Stuttgart.| Im Rahmen einer routinemäßigen Kontrolle des Gasnetzes, das in Stuttgart rund 2.100 Kilometer umfasst, haben Fachkräfte der Stuttgarter Netze am Samstagabend, 12. April, an der Kreuzung Am Kräherwald / Botnanger Straße eine Leckage festgestellt.
Dank hochsensibler Messtechnik konnte das Leck erkannt und die Reparaturarbeiten umgehend eingeleitet werden. Zu keinem Zeitpunkt bestand eine Gefährdung für Anwohnerinnen oder Anwohner. Aufgrund der Komplexität der Arbeiten und der anstehenden Feiertage lässt sich noch nicht absehen, ob die Baustelle bis zum Gründonnerstag abgeschlossen sein wird.
Der Verkehr bleibt weitgehend unbeeinträchtigt: Lediglich Fahrzeuge, die aus Richtung Killesberg nach Botnang fahren möchten, werden über den Schattenring umgeleitet, wo sie sich wenden können. Der Busverkehr der SSB ist von der Baumaßnahme nicht betroffen und verkehrt planmäßig.
Die Stuttgarter Netze bitten um Verständnis für die notwendigen Maßnahmen und danken sich bei allen Verkehrsteilnehmern für ihre Geduld.
Die Stuttgarter Netze sorgen dafür, dass in Stuttgart rund um die Uhr Strom und Gas zuverlässig bei den Menschen ankommen. Als Verteilnetzbetreiber sind wir für Betrieb, Wartung und Modernisierung des 5.600 Kilometer langen Stromnetzes sowie des 2.100 Kilometer langen Gasnetzes der Landeshauptstadt verantwortlich. Neben der Versorgungssicherheit investieren wir in die Weiterentwicklung der Netze, um den steigenden Anforderungen der Energiewende gerecht zu werden und eine zukunftsfähige Energieinfrastruktur in Stuttgart zu schaffen.
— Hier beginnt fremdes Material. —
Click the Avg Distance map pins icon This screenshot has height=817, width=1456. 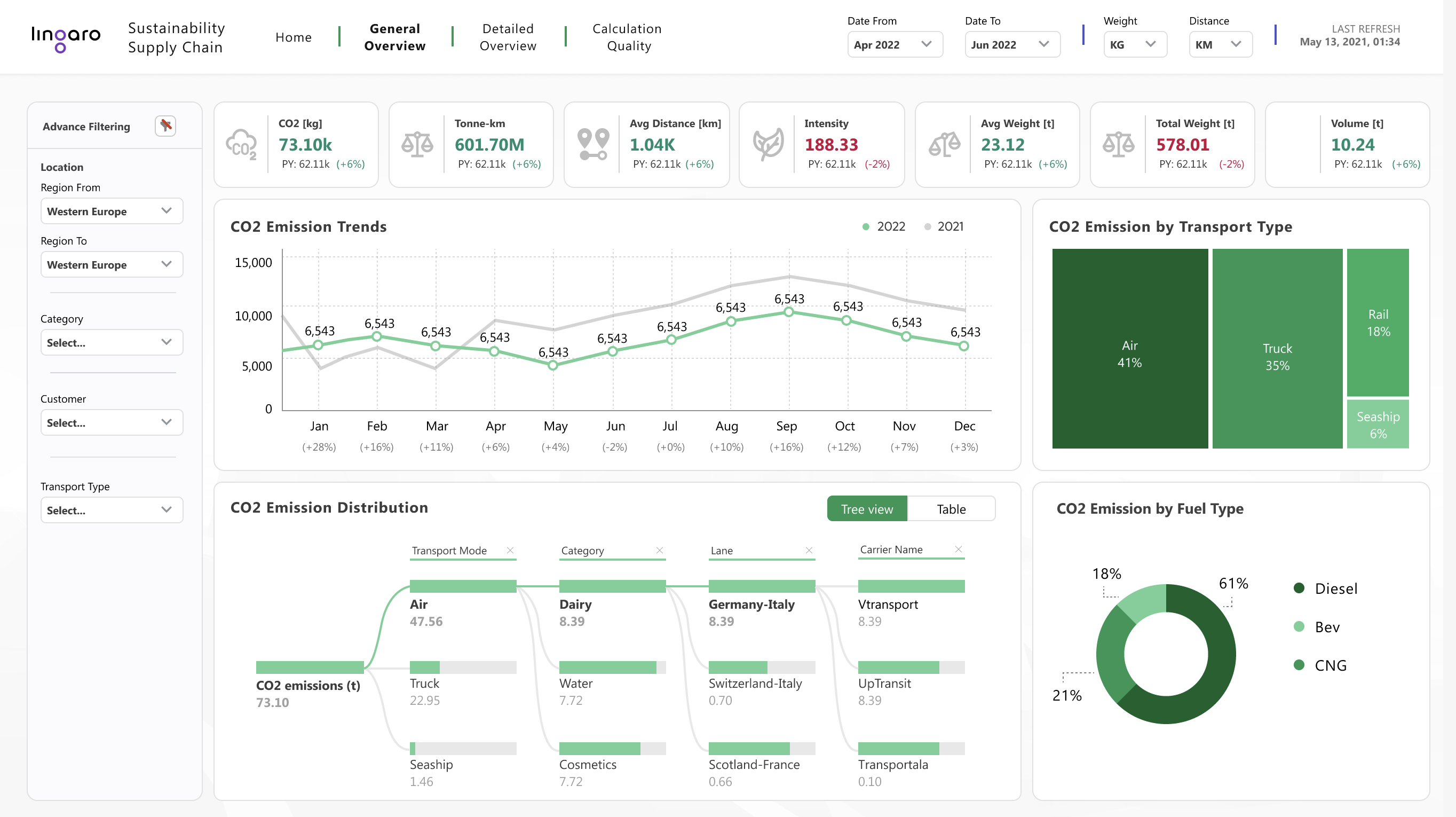point(593,145)
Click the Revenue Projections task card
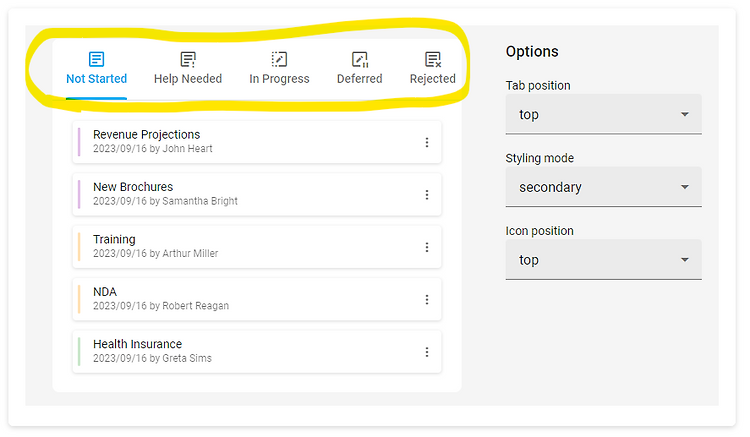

Wir erweitern und verstärken das Netz, wenn neue Ladepunkte für Elektrofahrzeuge entstehen, Bürger Solaranlagen installieren oder Neubauten ans Stromnetz angeschlossen werden. Zusätzlich sind wir im Auftrag der Stadt Stuttgart für die öffentliche Straßenbeleuchtung zuständig und betreuen rund 74.000 Leuchten im gesamten Stadtgebiet. Als Tochtergesellschaft der Stadtwerke Stuttgart unterstützen wir mit rund 600 Mitarbeitenden die Landeshauptstadt Stuttgart auf dem Weg zur Klimaneutralität bis 2035.